Ein Wochenende in Magdeburg

Die Elbmetropole mit über 1200-jähriger Geschichte will noch stärker als Wissenschafts- und Kulturstadt punkten. Folgen Sie unseren Reportern Michael Schoepperl und Michael Handelmann in eine Metropole, die den Aufbruch wagt

Magdeburg: moderne Kultur- und Wissenschaftsstadt

Es scheint, als trauten die Einheimischen dem Applaus von außen noch nicht so ganz. Als ließe sie der kräftige Rückenwind, den die Stadt in jüngster Zeit spürt, eher fröstelnd zurück. Zu tief offenbar die Erfahrung der ersten Nachwende-Jahre, in denen es oft hieß: Magdeburg kommt irgendwie nicht aus dem Knick. Und wenn sich was ändert, dann auch gern zum Schlechteren.

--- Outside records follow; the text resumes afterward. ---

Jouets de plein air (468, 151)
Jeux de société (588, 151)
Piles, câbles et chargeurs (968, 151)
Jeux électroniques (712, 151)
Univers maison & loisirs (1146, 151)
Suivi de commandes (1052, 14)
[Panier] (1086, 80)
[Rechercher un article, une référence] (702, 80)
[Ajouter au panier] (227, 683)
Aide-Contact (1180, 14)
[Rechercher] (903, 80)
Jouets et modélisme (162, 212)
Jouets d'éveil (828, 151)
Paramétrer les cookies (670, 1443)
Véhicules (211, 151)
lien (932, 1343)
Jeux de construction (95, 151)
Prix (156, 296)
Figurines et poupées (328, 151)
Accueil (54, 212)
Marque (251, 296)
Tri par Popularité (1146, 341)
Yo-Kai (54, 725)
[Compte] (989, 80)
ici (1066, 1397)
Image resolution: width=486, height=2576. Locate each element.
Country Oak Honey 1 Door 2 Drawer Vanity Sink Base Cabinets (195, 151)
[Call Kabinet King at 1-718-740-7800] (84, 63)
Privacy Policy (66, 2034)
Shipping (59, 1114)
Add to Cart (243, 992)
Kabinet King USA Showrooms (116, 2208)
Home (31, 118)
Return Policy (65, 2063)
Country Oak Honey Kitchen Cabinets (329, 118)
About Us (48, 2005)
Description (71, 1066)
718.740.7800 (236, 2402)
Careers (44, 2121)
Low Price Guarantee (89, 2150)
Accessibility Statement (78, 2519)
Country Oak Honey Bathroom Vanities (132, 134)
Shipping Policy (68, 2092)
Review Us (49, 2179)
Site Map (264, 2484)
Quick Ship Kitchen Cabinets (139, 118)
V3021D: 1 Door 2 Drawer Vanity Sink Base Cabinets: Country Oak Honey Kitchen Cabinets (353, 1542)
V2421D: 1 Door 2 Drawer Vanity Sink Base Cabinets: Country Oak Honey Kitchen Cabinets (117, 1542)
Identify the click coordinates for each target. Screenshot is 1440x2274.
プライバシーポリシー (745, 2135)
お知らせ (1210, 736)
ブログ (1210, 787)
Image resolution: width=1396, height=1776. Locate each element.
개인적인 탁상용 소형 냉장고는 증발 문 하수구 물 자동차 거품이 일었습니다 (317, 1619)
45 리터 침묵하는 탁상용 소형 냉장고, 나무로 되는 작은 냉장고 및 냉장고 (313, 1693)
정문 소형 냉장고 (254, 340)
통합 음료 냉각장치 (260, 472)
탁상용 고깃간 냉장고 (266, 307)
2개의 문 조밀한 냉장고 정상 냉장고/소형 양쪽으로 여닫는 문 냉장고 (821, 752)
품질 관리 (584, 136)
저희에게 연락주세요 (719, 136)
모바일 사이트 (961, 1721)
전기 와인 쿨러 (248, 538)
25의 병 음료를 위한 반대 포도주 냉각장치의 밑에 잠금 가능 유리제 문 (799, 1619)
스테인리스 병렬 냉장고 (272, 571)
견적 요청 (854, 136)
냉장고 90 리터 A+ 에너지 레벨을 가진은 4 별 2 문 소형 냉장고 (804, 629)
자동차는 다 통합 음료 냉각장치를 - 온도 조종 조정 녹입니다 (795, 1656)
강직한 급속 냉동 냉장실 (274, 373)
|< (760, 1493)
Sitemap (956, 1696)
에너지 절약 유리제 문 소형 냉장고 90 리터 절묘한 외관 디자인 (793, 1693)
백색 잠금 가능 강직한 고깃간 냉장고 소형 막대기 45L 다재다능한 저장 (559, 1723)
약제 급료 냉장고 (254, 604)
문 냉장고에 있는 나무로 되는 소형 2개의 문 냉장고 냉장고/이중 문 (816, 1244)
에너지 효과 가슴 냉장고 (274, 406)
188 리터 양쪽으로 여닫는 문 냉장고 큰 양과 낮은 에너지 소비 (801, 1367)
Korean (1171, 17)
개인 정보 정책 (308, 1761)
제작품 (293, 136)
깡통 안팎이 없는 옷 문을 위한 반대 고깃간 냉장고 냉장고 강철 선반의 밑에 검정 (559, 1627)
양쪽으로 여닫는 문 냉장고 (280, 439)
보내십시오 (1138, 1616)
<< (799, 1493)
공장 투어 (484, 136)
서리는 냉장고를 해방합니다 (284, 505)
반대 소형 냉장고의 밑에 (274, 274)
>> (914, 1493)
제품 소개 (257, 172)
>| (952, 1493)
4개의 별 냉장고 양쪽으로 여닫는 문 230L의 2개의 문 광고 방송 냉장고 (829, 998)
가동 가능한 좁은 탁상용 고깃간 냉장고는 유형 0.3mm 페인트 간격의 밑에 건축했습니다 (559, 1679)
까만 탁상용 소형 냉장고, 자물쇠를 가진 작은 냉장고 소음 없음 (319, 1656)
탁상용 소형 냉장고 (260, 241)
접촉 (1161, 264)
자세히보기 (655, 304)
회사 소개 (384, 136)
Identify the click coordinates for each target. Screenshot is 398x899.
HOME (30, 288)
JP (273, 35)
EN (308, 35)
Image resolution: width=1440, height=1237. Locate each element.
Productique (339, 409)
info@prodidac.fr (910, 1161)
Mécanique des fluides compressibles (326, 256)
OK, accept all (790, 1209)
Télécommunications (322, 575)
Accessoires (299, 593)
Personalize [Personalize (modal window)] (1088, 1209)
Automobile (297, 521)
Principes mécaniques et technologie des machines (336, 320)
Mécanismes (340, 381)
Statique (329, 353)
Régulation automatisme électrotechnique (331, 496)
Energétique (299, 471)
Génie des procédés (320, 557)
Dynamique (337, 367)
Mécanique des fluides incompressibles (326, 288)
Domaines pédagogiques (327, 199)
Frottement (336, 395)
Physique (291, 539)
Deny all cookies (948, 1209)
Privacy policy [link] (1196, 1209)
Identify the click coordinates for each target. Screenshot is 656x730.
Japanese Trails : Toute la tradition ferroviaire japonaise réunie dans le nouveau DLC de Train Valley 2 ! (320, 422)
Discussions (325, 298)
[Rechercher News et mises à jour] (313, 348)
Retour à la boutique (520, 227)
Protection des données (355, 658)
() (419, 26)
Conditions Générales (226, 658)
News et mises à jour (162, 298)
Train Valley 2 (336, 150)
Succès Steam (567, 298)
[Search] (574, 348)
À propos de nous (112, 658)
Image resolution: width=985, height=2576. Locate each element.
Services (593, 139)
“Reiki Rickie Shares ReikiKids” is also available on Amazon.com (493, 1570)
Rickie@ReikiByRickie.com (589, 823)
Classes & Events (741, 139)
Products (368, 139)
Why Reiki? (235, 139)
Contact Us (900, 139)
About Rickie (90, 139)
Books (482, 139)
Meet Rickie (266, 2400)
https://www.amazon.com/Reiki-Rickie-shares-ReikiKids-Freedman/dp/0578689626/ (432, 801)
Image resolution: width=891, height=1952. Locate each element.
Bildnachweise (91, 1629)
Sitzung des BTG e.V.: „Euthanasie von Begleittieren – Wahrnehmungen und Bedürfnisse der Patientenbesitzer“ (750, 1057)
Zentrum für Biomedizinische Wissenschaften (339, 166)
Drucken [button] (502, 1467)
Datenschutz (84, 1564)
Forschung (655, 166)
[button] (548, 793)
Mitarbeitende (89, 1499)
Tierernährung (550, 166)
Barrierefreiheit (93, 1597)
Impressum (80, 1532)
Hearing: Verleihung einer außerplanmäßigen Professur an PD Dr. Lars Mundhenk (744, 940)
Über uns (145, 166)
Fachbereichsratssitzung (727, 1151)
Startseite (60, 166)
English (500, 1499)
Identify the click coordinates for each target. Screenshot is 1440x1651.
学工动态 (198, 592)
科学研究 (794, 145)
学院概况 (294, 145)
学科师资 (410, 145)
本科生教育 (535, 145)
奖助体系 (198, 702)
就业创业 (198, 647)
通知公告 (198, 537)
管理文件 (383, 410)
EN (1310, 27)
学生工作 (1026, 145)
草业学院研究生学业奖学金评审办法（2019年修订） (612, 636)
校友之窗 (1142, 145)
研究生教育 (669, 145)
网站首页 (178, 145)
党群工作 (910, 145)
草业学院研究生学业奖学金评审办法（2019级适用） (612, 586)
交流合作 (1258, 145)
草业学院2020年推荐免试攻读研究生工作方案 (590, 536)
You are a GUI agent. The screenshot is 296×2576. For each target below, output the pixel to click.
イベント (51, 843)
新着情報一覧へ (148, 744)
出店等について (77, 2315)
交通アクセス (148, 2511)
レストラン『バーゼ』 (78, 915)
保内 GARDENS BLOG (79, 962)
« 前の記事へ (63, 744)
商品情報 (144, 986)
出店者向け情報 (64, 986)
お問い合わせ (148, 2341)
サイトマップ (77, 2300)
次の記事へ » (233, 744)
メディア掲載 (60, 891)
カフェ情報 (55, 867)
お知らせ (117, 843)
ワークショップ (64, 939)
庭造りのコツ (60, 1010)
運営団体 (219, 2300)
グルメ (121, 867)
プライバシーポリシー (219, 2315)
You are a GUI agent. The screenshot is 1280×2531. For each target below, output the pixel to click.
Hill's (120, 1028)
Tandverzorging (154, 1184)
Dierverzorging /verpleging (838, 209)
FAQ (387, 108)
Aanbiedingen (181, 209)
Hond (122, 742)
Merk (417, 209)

Fakt ist aber: Der Umbau vom „Schwermetallriesen“ zur modernen Kultur- und Wissenschaftsstadt ist gut gelungen. Junge Kreative stellen deren wirtschaftliches und kulturelles Fundament breiter auf. Die Stadt wächst, erobert sich Lebensräume zurück, etwa an der Elbe. Die Touristenzahlen steigen, und selbst die Idee, sich 2025 als Kulturhauptstadt Europas zu präsentieren, wirkt nicht zu verwegen.

Die "Wiege Deutschlands"

Dass Magdeburg, durch die nahezu völlige Zerstörung der Stadt im Dreißigjährigen Krieg und im letzten Kriegswinter 1945 eines bedeutenden Teils seines kulturhistorischsteinernen Erbes beraubt, beim „Neuerfinden“ variantenreicher, unkonventioneller vorgehen muss(te), versteht sich von selbst.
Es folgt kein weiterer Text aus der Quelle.